What you should do: Print every line below exactly. Skip the pictures.

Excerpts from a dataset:
● ● ● ● ● ● ●

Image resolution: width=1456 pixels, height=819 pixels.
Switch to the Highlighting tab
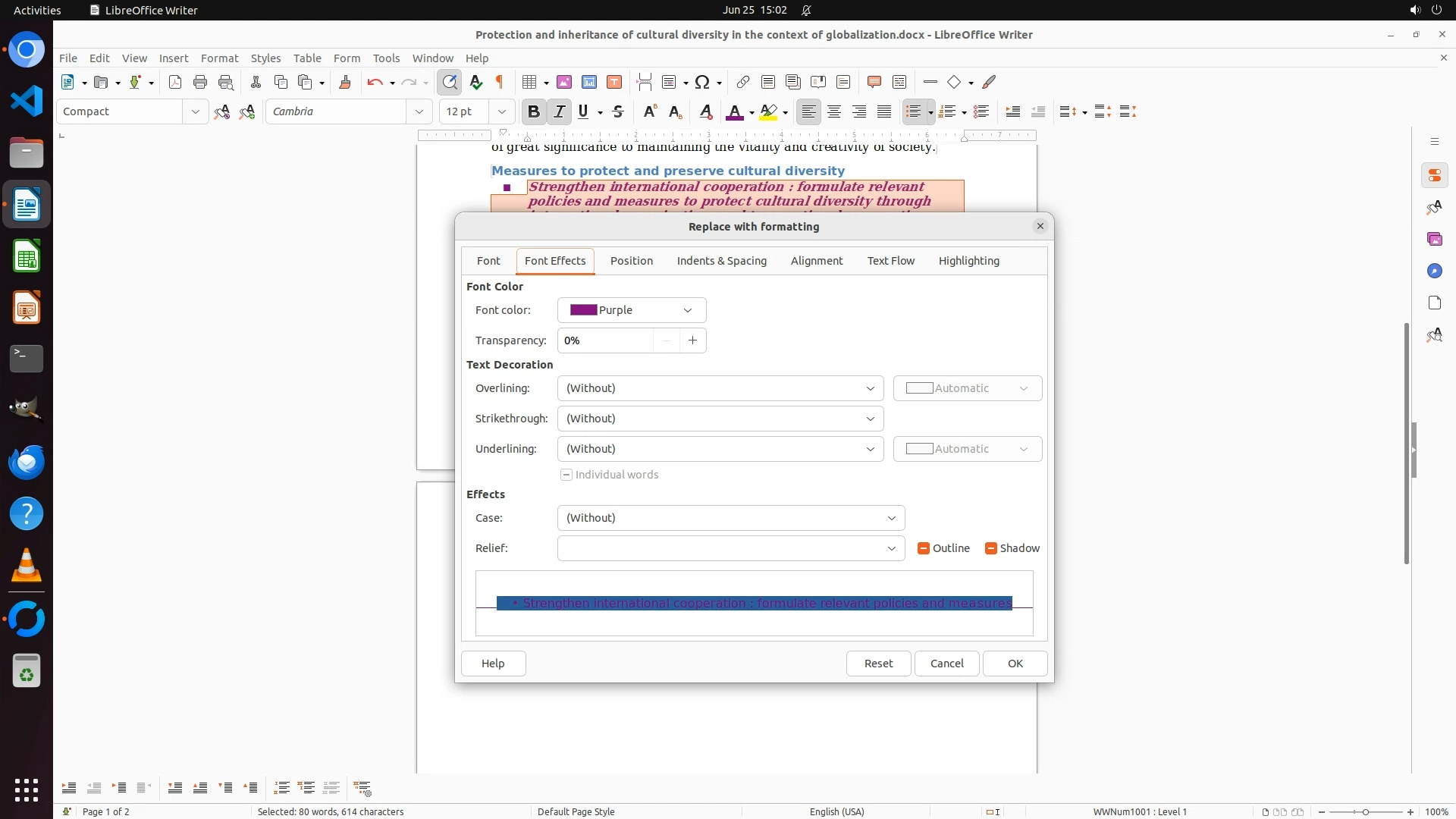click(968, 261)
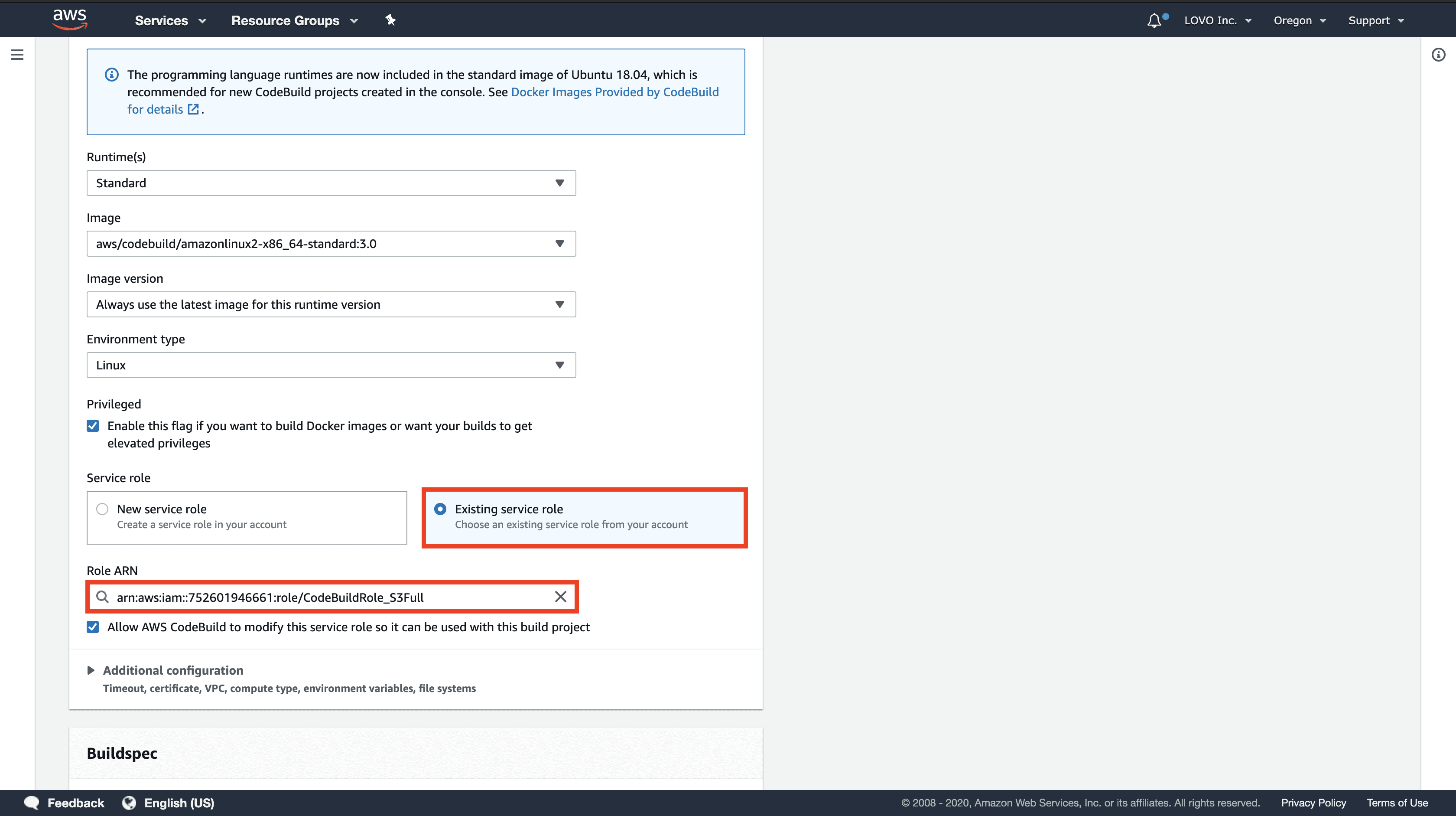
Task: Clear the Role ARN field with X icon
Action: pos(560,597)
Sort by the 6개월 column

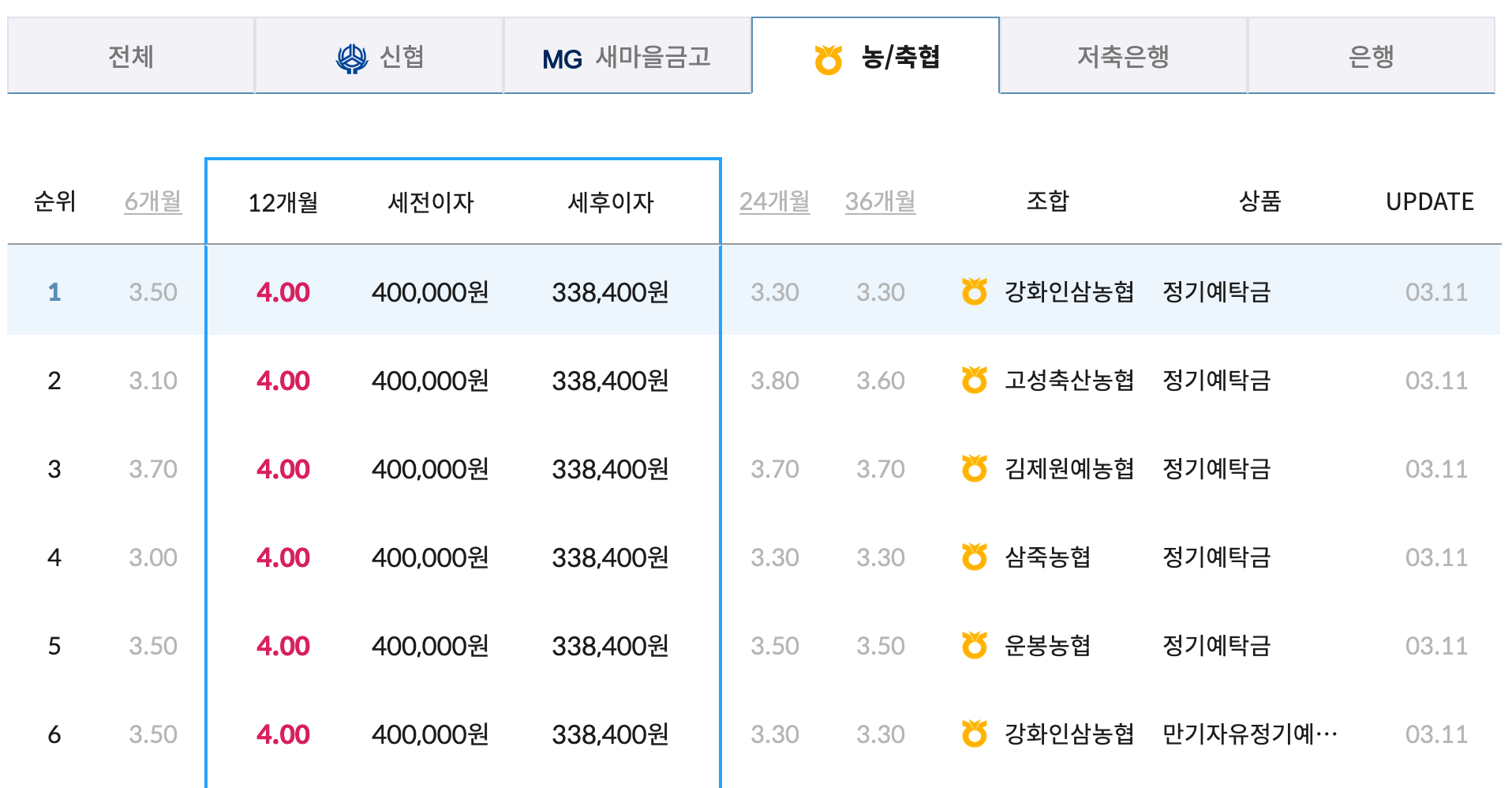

● ● ● ● ● ● ●

Your response:
Image resolution: width=1456 pixels, height=819 pixels.
Switch to the Highlighting tab
click(968, 261)
Task: Clear the Role ARN field with X icon
Action: pos(560,597)
Sort by the 6개월 column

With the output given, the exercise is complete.